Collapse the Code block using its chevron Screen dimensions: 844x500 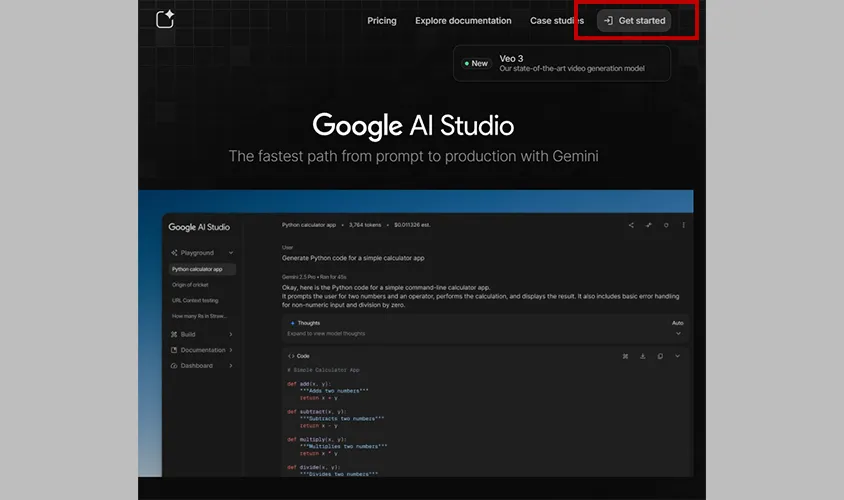tap(678, 356)
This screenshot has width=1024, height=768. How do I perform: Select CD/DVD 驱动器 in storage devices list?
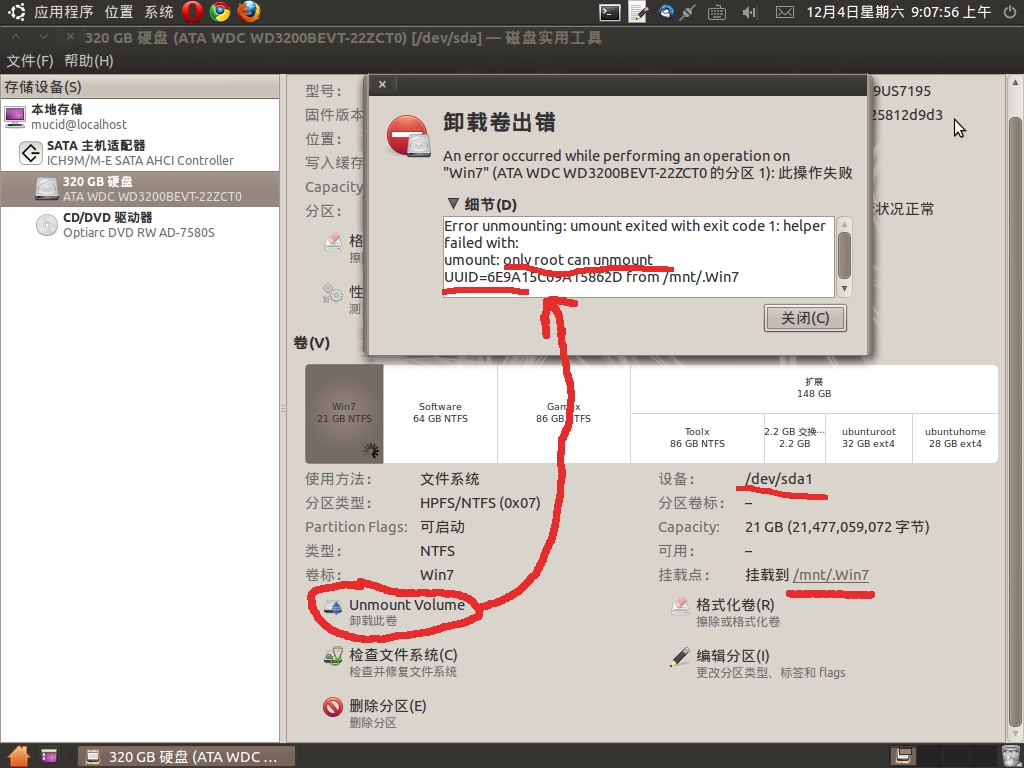tap(140, 225)
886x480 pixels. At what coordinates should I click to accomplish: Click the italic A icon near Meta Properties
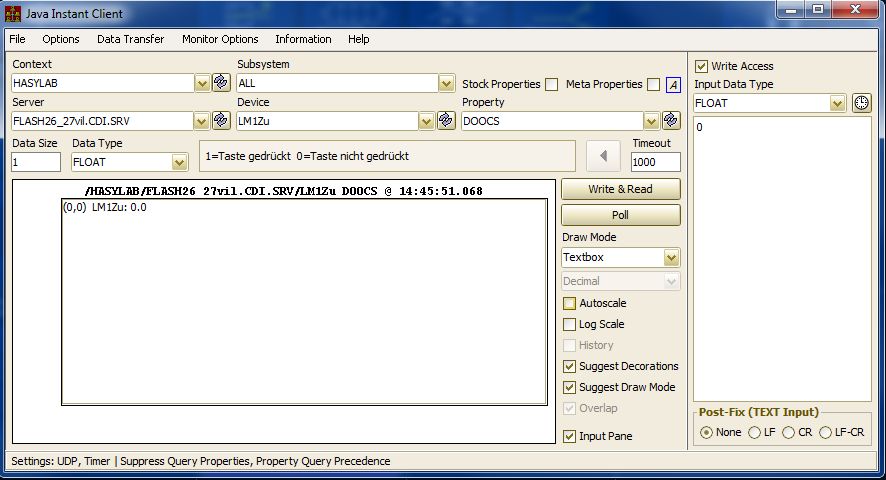(x=673, y=85)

TASK ITEM
Each line from the one containing "886x480 pixels. At" through the last line of the entries above should be duplicated exactly, both included; leave out pictures and add nothing.

RESULT FOR THIS EXERCISE
886x480 pixels. At what coordinates should I click to accomplish: Click the italic A icon near Meta Properties
(x=673, y=85)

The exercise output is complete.